10 days, 70 km, difficulty: High

Interested in tourists who have already passed some.

Fisht is one of the most grandiose and famous peaks of the Western Caucasus. It is the highest point of the Fisht-Oshten massif. The mountain is located in the western part of the Main Caucasian ridge, in Adygea. Fisht's height reaches 2867 meters. On the northern slope of the mountain lies the largest glacier of the Lagonaki Upland - the Big Fishta Glacier. Its length is 1.2 kilometers. Climbing Fisht is an addition to the legendary "Thirty" hike, known to all mountain hikers since the times of the USSR. This is a classic climbing ascent of an entry level of difficulty (category 1B). It can be mastered by both experienced tourists and physically prepared beginners.

Our way to Mount Fisht will pass along the famous tourist route No. 30, laid through the picturesque Caucasian reserve with access to the Black Sea in the Sochi region. In this hike, we will be able not only to enjoy the picturesque views of Adygea, but also to conquer a real peak, to get basic climbing skills. At the top of Fisht, we will see incredibly beautiful mountain panoramas, which will take our breath away. On the last day of the hike, we will have a rest on the coast of the warm sea.

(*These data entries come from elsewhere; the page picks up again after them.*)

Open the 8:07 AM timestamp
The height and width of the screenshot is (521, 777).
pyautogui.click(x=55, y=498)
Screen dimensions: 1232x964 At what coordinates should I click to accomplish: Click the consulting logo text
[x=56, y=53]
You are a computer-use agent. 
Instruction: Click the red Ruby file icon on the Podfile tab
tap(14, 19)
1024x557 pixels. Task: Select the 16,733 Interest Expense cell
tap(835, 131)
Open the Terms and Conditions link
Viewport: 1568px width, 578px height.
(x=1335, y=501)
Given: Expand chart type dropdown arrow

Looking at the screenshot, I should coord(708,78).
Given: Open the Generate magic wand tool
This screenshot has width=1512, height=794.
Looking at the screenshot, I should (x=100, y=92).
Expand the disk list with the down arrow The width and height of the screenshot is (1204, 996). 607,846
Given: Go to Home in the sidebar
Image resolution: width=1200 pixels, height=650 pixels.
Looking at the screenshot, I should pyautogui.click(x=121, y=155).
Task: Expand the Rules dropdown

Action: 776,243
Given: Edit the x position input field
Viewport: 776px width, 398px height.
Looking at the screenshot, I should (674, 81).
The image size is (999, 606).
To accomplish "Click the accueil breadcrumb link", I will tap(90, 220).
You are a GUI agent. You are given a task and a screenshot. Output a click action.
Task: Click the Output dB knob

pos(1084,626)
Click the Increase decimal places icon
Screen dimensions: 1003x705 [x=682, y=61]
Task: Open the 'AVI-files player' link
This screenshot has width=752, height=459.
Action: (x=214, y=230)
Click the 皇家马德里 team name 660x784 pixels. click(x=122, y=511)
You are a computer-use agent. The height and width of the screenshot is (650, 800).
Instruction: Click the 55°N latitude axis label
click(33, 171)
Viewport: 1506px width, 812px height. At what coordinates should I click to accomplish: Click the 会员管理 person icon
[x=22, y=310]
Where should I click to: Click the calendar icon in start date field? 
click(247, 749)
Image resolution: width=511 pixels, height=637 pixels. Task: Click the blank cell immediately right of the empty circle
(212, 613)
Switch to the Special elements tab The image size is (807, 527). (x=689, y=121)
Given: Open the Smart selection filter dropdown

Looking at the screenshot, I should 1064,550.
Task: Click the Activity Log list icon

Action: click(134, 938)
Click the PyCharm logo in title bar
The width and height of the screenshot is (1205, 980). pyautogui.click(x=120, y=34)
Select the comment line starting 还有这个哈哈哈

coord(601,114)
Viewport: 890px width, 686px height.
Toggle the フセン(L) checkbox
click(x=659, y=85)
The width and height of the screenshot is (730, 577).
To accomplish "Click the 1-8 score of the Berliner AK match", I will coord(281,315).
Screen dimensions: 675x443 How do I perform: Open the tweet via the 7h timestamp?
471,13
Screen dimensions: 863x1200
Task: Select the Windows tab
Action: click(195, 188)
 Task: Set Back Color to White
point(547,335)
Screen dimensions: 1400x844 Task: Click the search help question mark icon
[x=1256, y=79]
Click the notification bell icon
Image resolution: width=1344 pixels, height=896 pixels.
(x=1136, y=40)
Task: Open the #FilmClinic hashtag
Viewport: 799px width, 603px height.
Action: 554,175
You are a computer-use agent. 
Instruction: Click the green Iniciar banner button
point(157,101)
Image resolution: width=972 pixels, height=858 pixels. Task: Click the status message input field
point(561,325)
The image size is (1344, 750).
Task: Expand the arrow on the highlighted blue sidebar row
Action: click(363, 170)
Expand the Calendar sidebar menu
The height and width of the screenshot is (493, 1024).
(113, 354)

V hike "Thirty" with an ascent to Fisht there will be no difficult category passes. However, climbing to the top requires from the participants physical fitness not lower than the average level.

Trekking route:

Krasnodar - Lagonaki checkpoint - Kurdzhips river - Glubokaya Balka gorge - Armenian river - Oshten mountain - Pseno-Dakh lake - Fisht shelter - Fisht mountain - Belorechensky pass - Cherkessky pass - Babuk Aul village - Solokh Aul village - Dagomys

Day hike program

Day 1... Arrival in Krasnodar, transfer to the Lagonaki plateau (1820 m)


The meeting of the group takes place at the railway station of Krasnodar. After meeting we will move to the Lagonaki plateau. Upon arrival, we will go down to the Kurdzhips river. We will set up our camp on the left bank of the river in a forest with 40-meter fir trees. After lunch we will swim in a mountain river with clear water.

Day 2... Radial hike to the Glubokaya Balka gorge, visiting the Mezmayskaya cave.


After breakfast we will make a radial hike without backpacks to the Glubokaya Balka gorge. In the rocks of the gorge, the Mezmayskaya cave is hidden - one of the amazing caves in the Western Caucasus. We will visit all of its truly fantastic halls, the hall of balls and snakes. After visiting the cave, we will go to the camp. We will walk 16 kilometers in a day.

Day 3... Trekking to the foot of Mount Oshten (1952 m)


In the morning, we will make a six-kilometer trek to the sources of the Armenianka River. This place is located at an altitude of almost 2000 meters above sea level, at the foot of Mount Oshten. Here, the forest zone has already been replaced by a zone of alpine meadows, so we will have to do without a fire and cook dinner on a gas burner.

Day 4... Climbing Mount Oshten (2804 m)



Early rise, breakfast, and we begin our ascent to Oshten. This mountain is one of the safest and most accessible peaks in the Western Caucasus. At the top of Oshten, we will see beautiful panoramas of mountains and valleys. After resting, we will return to the camp.

Day 5... Trekking to the Fisht shelter (1580 m)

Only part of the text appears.